One of the strong points of the Byzantine and Early Christian Museum was its grouping of material to parallel the history of the Byzantine Empire. We were able to trace an evolutionary development in art and statuary as Christianity replaced the traditional Greek gods, and then this richness became a bit stultified and static. There was also a sharp break in artistic style after the Fourth Crusade and the creation of the Latin Kingdom.

The Dormition of Mary, Athens, Greece
The Dormition of Mary, Athens, Greece

After the museum, we were ready to explore some ruins, so walked down past the presidential palace (and its contingent of armed riot police) to the Panathinaikos Stadium. This stadium, which dates from the fourth century BC, was once the site of the Greek games held in honor of Athena. It has been renovated a couple of times, and served as the venue for the first installment of the modern Olympic games (1896). During the Olympic games of 2004, it hosted the archery competition as well as the last few steps of the marathon.

As we approach the edge of the stadium, tour buses are vomiting groups of camera-clutching daytrippers. Must be the right spot. The stadium is built like a paper clip: rounded top and flat bottom. It holds 50,000 people and its marble seats once were wood. For whatever reason the stadium is closed off, so we all have to lean over the railings, snapping our photos. This makes it hard to get the best shots, but on the other hand there aren't crowds of people in my photos either.

Panathinaikos Stadium, Athens, Greece
Panathinaikos Stadium, Athens, Greece

We cross the street, walk through a park. head for the remains of the Temple of Dr Seuss. No, wait a minute, that's Olympian Zeus.The line of parked tour buses tells us we are close. Once again the site is fenced and we are kept back from the handful of columns which still stand. On the southern edge of the complex is a toppled column, looking like a collapsed pile of gears.

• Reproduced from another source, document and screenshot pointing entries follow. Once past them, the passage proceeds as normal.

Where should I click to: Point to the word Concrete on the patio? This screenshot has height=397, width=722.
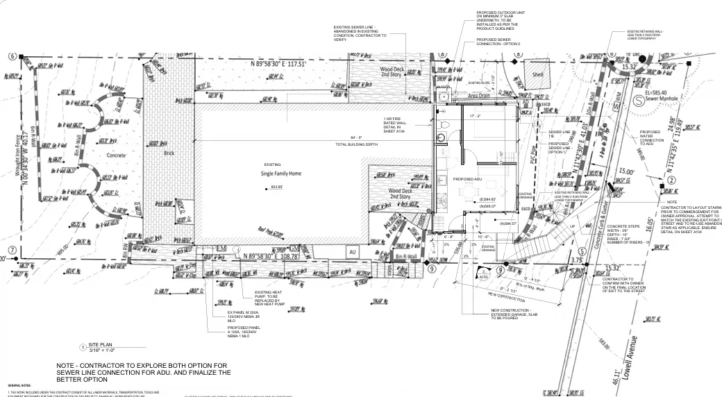click(x=116, y=155)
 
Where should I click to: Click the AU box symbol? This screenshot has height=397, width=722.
click(x=352, y=251)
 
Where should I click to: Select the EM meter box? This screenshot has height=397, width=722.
click(x=222, y=248)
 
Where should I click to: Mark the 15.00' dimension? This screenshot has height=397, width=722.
click(x=627, y=171)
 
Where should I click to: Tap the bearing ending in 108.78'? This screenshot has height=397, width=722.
click(x=272, y=256)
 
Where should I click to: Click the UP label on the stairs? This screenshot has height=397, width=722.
click(x=573, y=227)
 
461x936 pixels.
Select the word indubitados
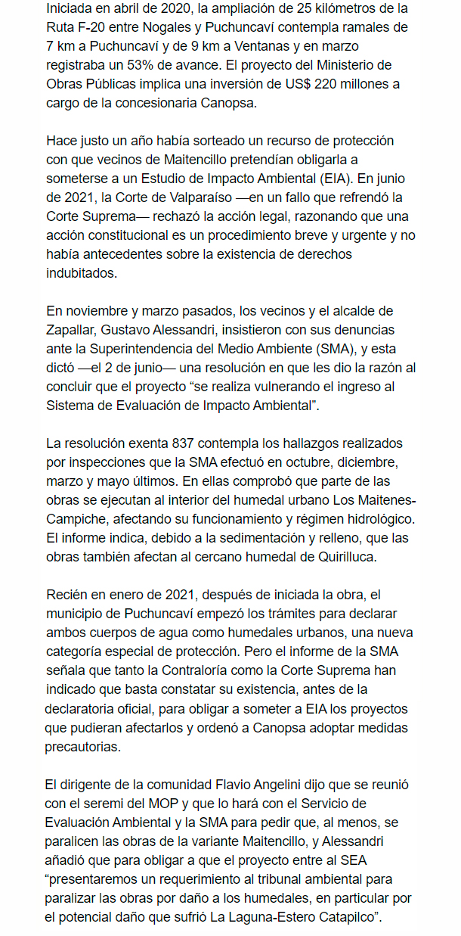82,272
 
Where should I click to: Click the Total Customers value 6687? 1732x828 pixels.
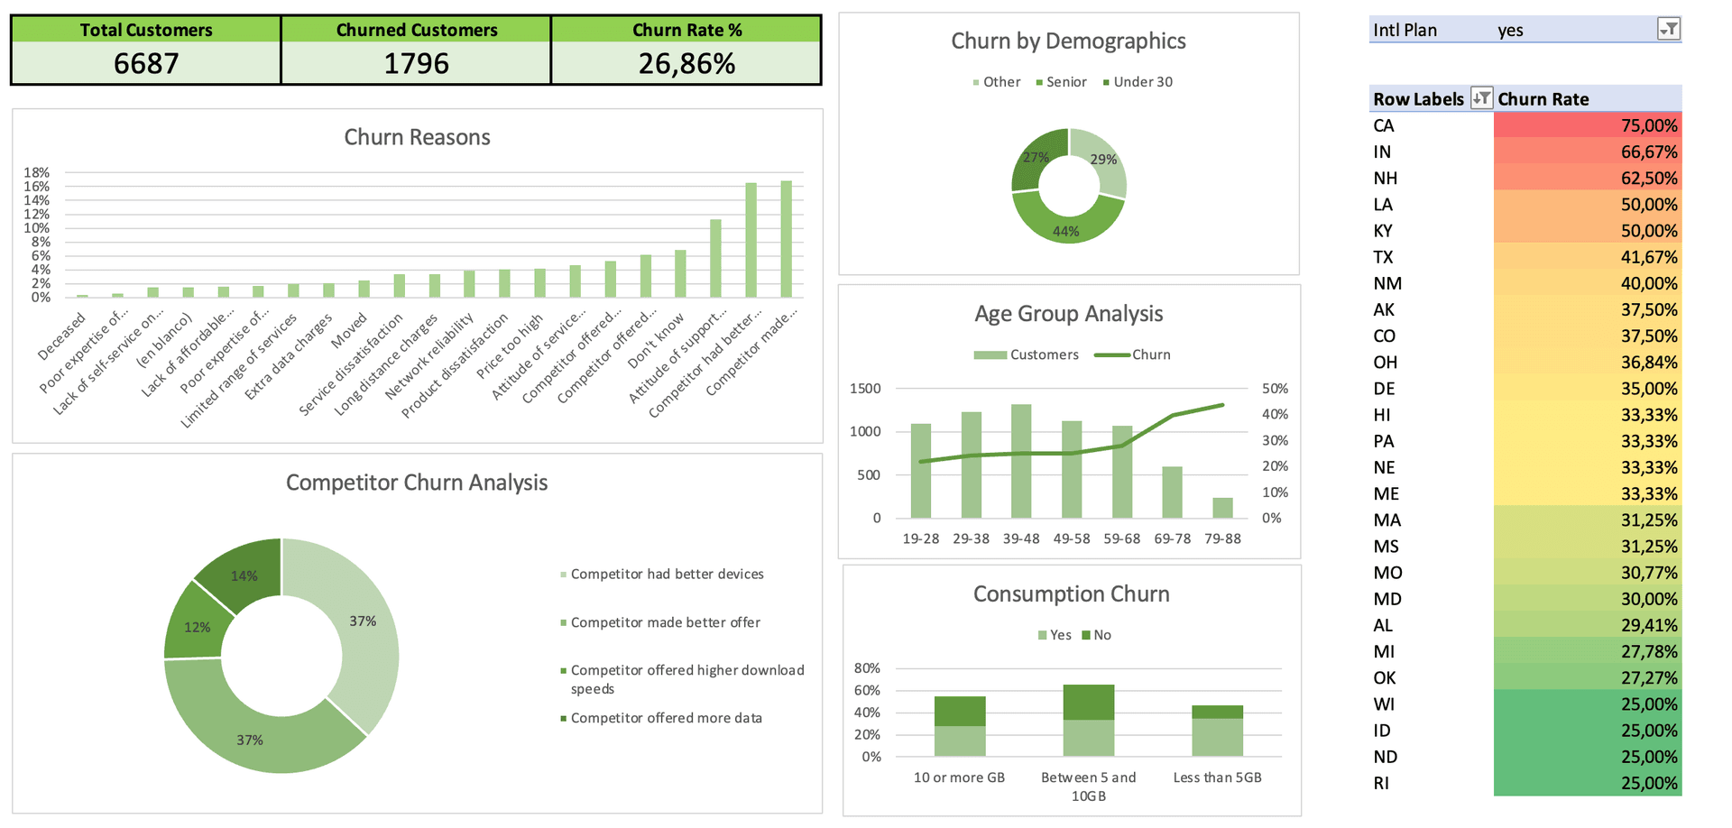[146, 63]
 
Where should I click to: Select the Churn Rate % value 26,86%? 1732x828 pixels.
[686, 63]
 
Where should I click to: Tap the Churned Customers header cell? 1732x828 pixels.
[416, 30]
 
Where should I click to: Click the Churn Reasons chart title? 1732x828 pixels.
[417, 137]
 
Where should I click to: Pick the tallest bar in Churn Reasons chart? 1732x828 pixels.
[786, 239]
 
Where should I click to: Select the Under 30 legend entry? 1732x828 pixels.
[1142, 82]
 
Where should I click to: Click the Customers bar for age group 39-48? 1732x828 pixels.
[1021, 461]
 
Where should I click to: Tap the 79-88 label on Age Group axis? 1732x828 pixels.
[1222, 538]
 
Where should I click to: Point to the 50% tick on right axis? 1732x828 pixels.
[1275, 389]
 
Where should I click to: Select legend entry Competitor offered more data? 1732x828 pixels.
[666, 718]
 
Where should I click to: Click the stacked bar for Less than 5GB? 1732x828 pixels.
[1217, 731]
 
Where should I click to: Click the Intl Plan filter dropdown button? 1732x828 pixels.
[1669, 30]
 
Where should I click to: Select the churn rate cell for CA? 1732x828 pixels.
[1587, 125]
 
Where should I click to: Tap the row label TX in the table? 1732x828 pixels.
[1383, 257]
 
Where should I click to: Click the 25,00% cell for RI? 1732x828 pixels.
[1587, 783]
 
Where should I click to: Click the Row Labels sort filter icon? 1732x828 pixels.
[1480, 98]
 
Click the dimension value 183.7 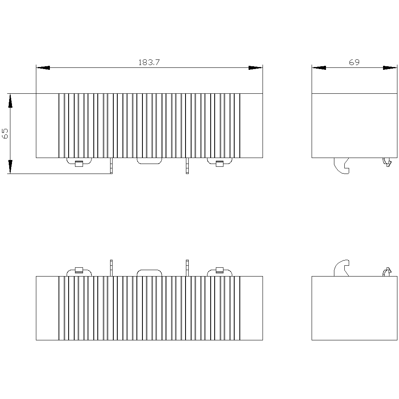[149, 62]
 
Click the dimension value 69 [354, 62]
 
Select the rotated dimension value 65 [5, 134]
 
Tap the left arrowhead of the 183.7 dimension [43, 68]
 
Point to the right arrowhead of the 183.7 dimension [255, 68]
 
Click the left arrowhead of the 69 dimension [319, 68]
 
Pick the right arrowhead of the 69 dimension [390, 68]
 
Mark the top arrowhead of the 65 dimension [10, 101]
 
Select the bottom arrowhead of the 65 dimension [10, 167]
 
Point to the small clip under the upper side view [387, 162]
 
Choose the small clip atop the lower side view [387, 272]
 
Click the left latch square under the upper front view [79, 164]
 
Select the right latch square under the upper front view [219, 164]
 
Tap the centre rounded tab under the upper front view [149, 163]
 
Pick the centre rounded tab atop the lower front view [149, 270]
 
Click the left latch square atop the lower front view [79, 270]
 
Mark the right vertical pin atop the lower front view [187, 268]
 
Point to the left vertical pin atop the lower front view [111, 268]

Temple of the Olympian Zeus, Athens, Greece
Temple of the Olympian Zeus, Athens, Greece

I do not know if this temple should be characterized as an ancient success story. The Athenians originally intended to build the largest temple in the world to honor Zeus. Construction began in the 6th century BC, and it was still unfinished when the Romans conquered Greece. The Romans opted to get sucked into this building boondoggle, and finally, during the reign of the Emperor Hadrian (AD 117-138), the temple was completed. It took more than 700 years to build the temple. In 267, northern tribes sacked the city and damaged the temple. Shortly thereafter, the site was turned into a marble quarry, as Athenian builders hauled away stones for local construction projects.

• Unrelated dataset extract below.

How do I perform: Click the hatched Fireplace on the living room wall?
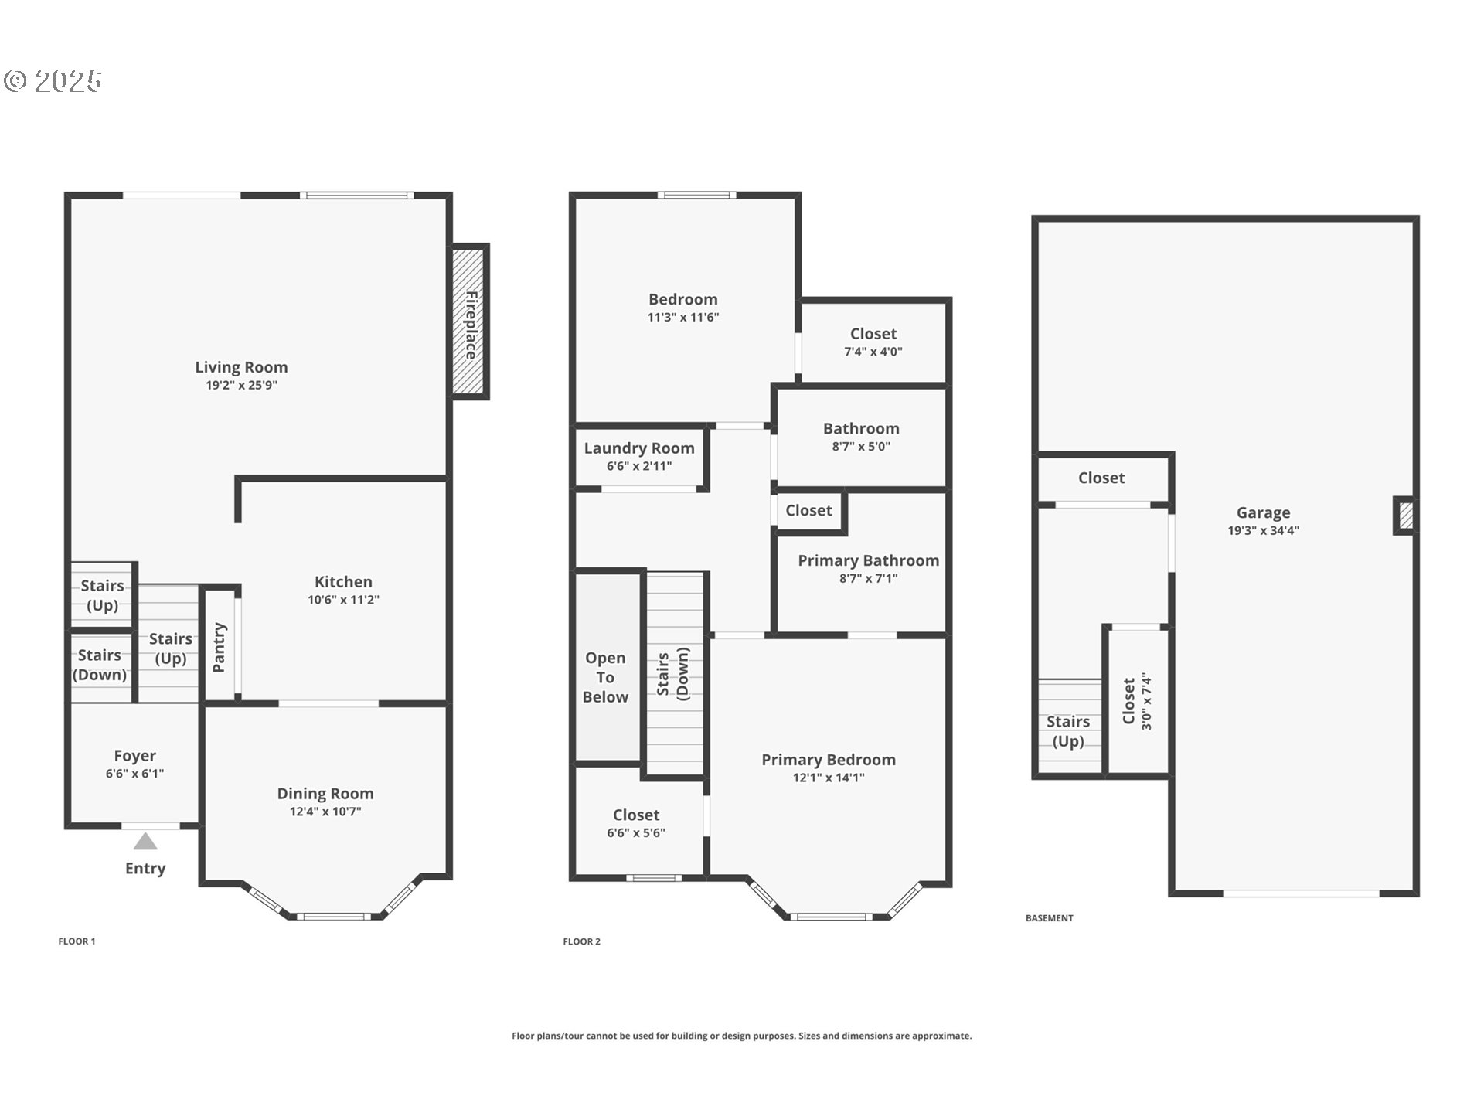(470, 322)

Temple of the Olympian Zeus, Athens, Greece
Temple of the Olympian Zeus, Athens, Greece

In the history of urban development, the temple does not belong in the Notable Civic Projects Hall of Fame. Nevertheless, it is fascinating to stare at the ruins of the ancient columns and ponder the glory that might have been.

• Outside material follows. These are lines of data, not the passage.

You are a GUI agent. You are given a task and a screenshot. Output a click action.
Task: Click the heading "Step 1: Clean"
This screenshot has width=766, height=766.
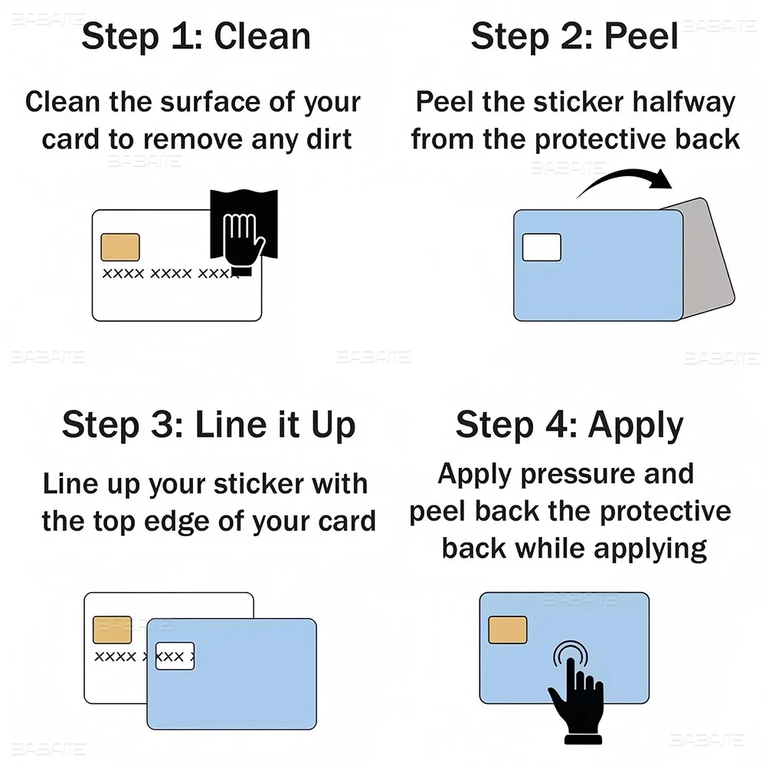[196, 36]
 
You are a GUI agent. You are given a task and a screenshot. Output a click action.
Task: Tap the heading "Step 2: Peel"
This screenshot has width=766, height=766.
[574, 37]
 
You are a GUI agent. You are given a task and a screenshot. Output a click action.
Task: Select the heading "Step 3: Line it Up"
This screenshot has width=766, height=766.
[208, 424]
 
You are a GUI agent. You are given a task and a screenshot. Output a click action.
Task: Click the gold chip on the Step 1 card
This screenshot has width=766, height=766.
[120, 247]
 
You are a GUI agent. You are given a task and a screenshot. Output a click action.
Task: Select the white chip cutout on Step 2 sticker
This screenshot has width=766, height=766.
[542, 247]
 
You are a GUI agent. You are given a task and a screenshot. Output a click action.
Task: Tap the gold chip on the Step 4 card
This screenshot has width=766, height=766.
[508, 630]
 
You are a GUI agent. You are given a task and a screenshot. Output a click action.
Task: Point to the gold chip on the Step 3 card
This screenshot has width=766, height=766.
[113, 630]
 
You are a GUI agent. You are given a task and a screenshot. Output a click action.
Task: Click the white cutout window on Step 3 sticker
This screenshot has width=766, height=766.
[175, 656]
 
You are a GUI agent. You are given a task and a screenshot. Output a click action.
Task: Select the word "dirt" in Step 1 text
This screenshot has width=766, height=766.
[329, 139]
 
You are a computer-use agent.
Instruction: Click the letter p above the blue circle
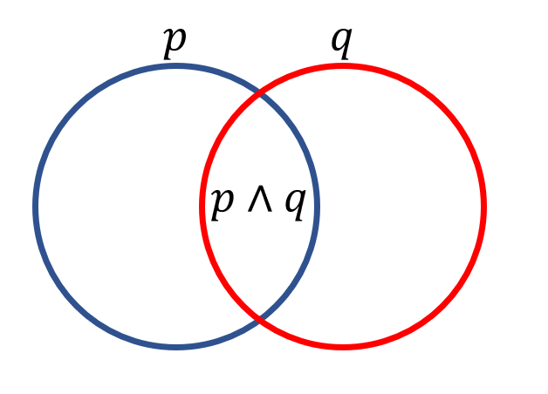click(x=175, y=41)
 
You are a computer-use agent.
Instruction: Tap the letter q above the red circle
click(x=341, y=41)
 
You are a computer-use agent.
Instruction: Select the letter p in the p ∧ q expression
click(x=223, y=204)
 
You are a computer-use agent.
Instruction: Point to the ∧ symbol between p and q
click(x=259, y=203)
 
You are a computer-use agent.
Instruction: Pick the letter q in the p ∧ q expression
click(x=295, y=204)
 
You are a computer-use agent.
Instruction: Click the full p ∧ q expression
click(x=259, y=204)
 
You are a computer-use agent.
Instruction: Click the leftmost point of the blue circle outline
click(x=36, y=206)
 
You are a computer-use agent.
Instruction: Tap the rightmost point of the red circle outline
click(x=483, y=206)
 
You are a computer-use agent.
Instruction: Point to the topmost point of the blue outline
click(x=176, y=65)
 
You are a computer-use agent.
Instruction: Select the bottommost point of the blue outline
click(x=176, y=347)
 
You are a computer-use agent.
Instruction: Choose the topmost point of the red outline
click(x=342, y=65)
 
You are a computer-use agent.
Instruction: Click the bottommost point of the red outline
click(x=342, y=347)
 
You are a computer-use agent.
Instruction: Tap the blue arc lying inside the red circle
click(x=317, y=206)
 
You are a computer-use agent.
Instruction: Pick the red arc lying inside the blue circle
click(x=202, y=206)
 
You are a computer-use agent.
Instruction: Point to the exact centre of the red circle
click(x=342, y=206)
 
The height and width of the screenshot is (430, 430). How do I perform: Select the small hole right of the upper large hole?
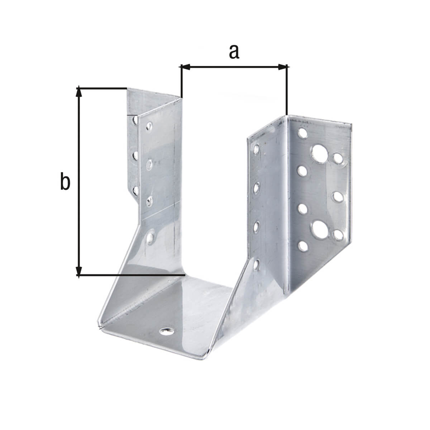tap(338, 158)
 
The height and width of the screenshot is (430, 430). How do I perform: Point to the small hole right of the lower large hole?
tap(337, 235)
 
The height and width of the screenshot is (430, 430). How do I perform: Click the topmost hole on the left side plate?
tap(149, 126)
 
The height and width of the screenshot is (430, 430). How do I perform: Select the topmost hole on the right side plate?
tap(257, 148)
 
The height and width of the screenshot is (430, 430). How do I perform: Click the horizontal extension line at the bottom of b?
tap(143, 275)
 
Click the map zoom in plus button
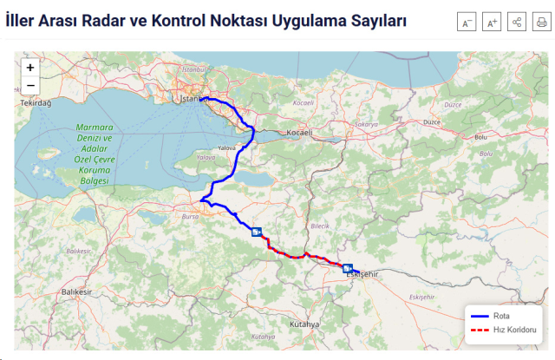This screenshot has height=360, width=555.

Hadrian's Triumphal Arch, Athens, Greece
Hadrian's Triumphal Arch, Athens, Greece

The skeleton of a triumphal arch, erected in honor of Emperor Hadrian, stands outside the fences of the Temple of the Olympian Zeus. Its worn stone pillars frame the Acropolis on it hill. But that is tomorrow's challenge. Having expended a great deal of energy hiking through the center of town, and already sleepy from a all-night ferry ride, the Euro2008 Team is ready to eat and put our feet up for the night.